The second problem is that we cannot use these weight vectors for feature importance directly. We get weight vectors when we train a Logistic Regression model and these weight vectors can directly be used to get feature importance when there is an absence of multicollinearity. The next question which comes to the mind is why can we not use weight vectors to get feature importance when there is multicollinearity between features?
The answer is because when the features are multicollinear then weight vectors can change arbitrarily. Lets take an example, we have our weight vector as :
W* = (3, 4, 5)
and we have our query point as :
Xᵩ = (Xᵩ₁, Xᵩ₂, Xᵩ₃)
Now, Yᵩ = W*ᵀXᵩ = 3Xᵩ₁ + 4Xᵩ₂ + 5Xᵩ₃ …….(i)
Let’s say there is collinearity between first and second feature i.e : f₂ = 1.5f₁, so we can substitute f₂ with 1.5f₃ in equation (i) and the equation becomes :
Yᵩ = 3Xᵩ₁ + 6Xᵩ₁ + 6Xᵩ₃ = 9Xᵩ₁ + 6Xᵩ₃
Now the new weight vector is :
W** = (9, 0, 6)
Hence in W* the most important feature is f₃ but, in W** the most important feature is f₁ and f₂ has no importance at all.
Therefore when feature are multicollinear we cannot use weight vectors to get feature importance in Logistic Regression.
Does multicollinearity affect Support Vector Machines ?

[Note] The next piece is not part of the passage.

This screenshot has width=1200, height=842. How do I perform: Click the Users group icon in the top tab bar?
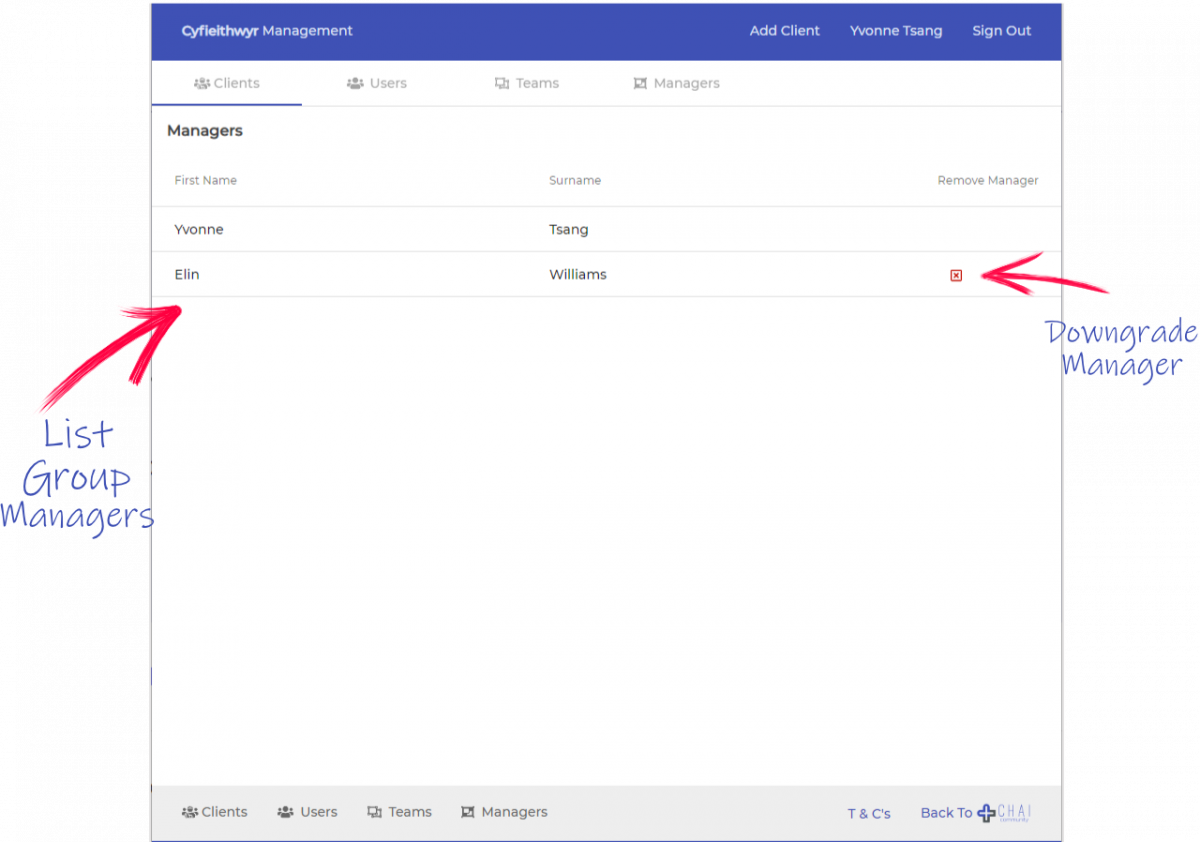354,83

Linear Kernel of Support vector Machines is very similar to Logistic Regression, and hence the effect of multicollinearity has a very similar effect in case of Linear Kernel of SVM. We have to remove multicollinearity , if we want to use weight vectors directly for feature importance.
RBF Kernel is based on distance between the data points, similar to K-Nearest Neighbors. So It doesn’t make much sense to get feature importance in this case, rather we look at data points which has influenced the decision in favor of a class to get an interpretation of the model. Hence we can say that no impact on getting feature importance in the model.
Let’s say we have 5 features and one of the features is repeated 4 times (a extreme case). Then that repeated feature will be contributing 4 times as much to the distance as any other feature, hence the model will be probably much more impacted by this feature.
So RBF kernel of Support Vector Machines is impacted by multicollinearity.
Does multicollinearity affect Random Forest?
Random Forest uses bootstrap sampling and feature sampling, i.e row sampling and column sampling. Therefore Random Forest is not affected by multicollinearity that much since it is picking different set of features for different models and of course every model sees a different set of data points. But there is a chance of multicollinear features getting picked up together, and when that happens we will see some trace of it.
Feature importance will definitely be affected by multicollinearity. Intuitively, if the features have same effect or there is a relation in between the features, it can be difficult to rank the relative importance of features. In other words, it’s not easy to say which one is even if we can access the underlying effect by measuring more than one variable, or if they are mutual symptoms of a third effect.
Conclusion
Multicollinearity definitely affects linear models. We might get lucky in case of non-linear models, but there would some traces of there too.